The support was loud and clear during a march and protest Tuesday evening and so is the message. Teachers and community members believe Harford County Public Schools are in dire need of additional funding.
"Harford County Public Schools is one of the lowest funded school systems in the state of Maryland. We're 19th out of 24 for school funding. Our teachers haven't had their contracts honored in four out of the past five years," Ryan Burbey, president of the Harford County Education Association, said.
Burbey says hundreds of teachers are leaving every year.
To prove their point, teachers stepped out of the classroom and onto the streets with their friends and families.
"It's very difficult. The majority of the people that are doing this it's because they're very dedicated. They're there for the students. They want to see the students achieve," said Harford County Educational Services Council president Victoria Bridges.
School employees weren't on their own Tuesday evening.
Harford County resident Jerry Williams attended the protest to show his support.
"It's just not a concern of the teachers, it's a concern of all the residents and if they're not, they should be concerned because like I said, they're taking care and leading our children," Williams said.
The budget for next year hasn't been released yet. However, Burbey says history has proven they won't get what the Board of Education has requested -- a $30 million increase over last year.
"That's really just to maintain current programming and fund contracts. So it's just really a dire situation," Burbey said.
Harford County Council president Billy Boniface says revenues are tight and there is only so much the council can do once they get the budget proposal from County Executive David Craig.

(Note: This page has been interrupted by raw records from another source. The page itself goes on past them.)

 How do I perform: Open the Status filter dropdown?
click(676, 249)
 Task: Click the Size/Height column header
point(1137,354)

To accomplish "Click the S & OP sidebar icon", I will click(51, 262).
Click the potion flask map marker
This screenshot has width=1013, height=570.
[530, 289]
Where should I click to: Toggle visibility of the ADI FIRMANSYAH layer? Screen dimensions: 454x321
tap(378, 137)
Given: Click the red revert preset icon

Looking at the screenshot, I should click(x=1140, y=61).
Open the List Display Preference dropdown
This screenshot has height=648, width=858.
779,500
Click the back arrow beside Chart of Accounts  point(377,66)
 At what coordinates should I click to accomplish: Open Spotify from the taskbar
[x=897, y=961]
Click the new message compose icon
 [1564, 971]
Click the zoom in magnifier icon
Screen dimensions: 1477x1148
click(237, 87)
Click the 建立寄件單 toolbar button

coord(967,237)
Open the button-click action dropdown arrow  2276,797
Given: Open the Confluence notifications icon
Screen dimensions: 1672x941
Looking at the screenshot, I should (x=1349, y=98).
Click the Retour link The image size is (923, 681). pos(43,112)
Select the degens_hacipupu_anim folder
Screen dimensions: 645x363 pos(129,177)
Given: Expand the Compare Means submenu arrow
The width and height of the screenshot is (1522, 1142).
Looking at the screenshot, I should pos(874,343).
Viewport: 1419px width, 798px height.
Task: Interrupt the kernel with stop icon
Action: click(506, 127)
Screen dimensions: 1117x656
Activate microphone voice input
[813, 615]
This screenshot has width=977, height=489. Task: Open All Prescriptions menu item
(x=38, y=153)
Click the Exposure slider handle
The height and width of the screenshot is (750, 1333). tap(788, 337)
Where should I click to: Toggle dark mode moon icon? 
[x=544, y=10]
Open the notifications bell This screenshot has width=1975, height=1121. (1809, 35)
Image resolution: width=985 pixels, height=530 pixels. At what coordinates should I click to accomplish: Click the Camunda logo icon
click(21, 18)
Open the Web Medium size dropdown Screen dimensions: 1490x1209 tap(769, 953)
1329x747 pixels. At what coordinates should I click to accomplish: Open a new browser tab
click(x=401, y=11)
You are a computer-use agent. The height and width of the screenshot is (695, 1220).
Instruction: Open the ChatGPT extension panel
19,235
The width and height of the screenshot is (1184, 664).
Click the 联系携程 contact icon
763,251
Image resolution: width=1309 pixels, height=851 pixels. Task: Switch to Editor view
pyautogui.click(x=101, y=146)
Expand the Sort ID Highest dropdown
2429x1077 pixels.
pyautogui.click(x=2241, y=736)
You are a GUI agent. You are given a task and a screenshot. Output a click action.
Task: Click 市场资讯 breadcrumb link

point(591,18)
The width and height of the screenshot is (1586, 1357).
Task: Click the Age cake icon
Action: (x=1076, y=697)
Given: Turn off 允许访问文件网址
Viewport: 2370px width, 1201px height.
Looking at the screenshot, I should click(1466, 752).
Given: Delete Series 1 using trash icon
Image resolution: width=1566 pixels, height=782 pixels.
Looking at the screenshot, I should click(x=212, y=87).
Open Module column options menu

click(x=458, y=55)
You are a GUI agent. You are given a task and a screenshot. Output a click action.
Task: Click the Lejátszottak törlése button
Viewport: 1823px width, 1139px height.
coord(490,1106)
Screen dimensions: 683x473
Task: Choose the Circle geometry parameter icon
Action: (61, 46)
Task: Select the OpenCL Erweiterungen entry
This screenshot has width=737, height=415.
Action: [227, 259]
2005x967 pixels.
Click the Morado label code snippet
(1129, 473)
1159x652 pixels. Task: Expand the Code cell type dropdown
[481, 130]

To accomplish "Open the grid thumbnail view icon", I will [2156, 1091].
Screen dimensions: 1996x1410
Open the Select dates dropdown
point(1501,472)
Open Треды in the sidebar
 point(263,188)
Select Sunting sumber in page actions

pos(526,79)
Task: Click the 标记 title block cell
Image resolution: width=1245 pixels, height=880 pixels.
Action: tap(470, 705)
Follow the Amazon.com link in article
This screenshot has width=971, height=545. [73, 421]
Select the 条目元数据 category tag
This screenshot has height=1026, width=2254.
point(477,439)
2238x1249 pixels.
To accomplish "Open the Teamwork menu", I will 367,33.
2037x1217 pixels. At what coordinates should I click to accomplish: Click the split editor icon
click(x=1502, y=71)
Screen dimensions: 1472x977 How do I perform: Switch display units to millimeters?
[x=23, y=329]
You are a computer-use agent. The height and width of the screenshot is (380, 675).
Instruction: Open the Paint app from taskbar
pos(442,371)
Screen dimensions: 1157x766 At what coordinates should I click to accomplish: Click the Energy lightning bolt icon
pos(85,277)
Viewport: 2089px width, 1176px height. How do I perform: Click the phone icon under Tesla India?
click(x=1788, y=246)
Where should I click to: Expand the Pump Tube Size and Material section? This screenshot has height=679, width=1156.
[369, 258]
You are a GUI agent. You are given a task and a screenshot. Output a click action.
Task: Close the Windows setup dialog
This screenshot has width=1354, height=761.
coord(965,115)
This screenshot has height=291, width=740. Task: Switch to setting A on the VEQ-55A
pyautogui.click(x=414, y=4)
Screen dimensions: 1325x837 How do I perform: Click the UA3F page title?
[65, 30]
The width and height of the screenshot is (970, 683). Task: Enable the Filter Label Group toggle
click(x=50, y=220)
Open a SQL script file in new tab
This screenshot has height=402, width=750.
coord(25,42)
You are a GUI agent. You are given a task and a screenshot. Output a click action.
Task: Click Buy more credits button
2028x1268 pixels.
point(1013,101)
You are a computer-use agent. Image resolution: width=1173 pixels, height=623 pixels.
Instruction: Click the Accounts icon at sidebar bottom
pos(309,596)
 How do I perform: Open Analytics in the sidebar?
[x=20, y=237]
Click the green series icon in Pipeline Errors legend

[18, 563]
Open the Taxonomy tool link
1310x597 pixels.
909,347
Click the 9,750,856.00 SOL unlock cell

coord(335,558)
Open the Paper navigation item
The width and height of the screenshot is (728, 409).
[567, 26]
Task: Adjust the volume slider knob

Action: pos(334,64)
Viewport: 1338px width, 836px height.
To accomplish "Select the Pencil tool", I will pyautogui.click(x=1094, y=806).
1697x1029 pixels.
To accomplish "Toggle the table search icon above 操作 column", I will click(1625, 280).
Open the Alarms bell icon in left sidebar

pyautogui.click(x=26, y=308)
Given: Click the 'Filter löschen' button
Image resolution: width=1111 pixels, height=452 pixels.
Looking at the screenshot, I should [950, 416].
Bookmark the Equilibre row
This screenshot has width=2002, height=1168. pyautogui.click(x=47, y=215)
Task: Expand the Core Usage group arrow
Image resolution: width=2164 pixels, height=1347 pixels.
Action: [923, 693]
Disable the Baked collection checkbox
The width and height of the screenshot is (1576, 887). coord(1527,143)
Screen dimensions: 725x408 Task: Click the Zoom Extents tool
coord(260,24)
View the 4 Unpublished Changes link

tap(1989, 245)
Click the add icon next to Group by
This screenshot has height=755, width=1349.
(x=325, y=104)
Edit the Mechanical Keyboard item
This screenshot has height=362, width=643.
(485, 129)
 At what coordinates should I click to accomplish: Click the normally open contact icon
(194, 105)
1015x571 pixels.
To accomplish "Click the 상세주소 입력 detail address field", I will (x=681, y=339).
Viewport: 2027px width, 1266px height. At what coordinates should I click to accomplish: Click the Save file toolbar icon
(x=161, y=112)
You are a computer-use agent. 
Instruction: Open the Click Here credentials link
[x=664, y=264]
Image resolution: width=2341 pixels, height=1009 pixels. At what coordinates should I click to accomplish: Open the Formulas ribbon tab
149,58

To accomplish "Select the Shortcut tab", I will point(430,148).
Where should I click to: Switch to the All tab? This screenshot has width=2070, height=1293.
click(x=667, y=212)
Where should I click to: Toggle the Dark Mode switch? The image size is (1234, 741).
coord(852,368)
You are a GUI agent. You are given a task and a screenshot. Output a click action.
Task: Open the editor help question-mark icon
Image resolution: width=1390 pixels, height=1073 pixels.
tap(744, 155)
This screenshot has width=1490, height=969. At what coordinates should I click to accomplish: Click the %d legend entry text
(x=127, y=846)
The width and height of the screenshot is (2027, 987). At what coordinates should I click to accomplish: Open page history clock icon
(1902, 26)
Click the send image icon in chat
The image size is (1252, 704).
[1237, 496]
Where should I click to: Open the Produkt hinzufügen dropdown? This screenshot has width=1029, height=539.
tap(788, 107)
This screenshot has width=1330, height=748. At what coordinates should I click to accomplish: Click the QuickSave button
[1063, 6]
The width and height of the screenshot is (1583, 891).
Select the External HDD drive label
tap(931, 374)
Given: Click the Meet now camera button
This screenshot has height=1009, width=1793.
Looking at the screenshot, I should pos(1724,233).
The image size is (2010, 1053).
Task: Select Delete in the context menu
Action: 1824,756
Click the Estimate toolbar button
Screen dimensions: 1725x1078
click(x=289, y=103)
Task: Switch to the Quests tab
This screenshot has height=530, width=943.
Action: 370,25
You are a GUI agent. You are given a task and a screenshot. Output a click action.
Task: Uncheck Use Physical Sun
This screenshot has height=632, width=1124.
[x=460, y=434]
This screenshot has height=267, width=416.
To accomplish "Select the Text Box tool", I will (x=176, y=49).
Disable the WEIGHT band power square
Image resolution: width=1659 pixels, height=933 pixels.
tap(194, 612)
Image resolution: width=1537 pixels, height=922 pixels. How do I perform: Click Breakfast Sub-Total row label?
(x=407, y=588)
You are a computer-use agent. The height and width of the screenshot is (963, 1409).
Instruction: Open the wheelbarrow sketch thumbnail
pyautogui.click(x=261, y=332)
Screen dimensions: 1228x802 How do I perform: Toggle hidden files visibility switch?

"All we can do, as far as to the educational component, is make reductions elsewhere. How many deputies do you want us to take off the street in order to give an increase to a teacher? How many libraries do you want shut down so we can give increases to a teacher? And all the librarians and county employees aren't getting raises at this point too, so it's a very difficult situation," Boniface told ABC2.
County Executive Craig will be presenting the budget on April 15. It will then go into a two month process, which includes public hearings, before council passes it.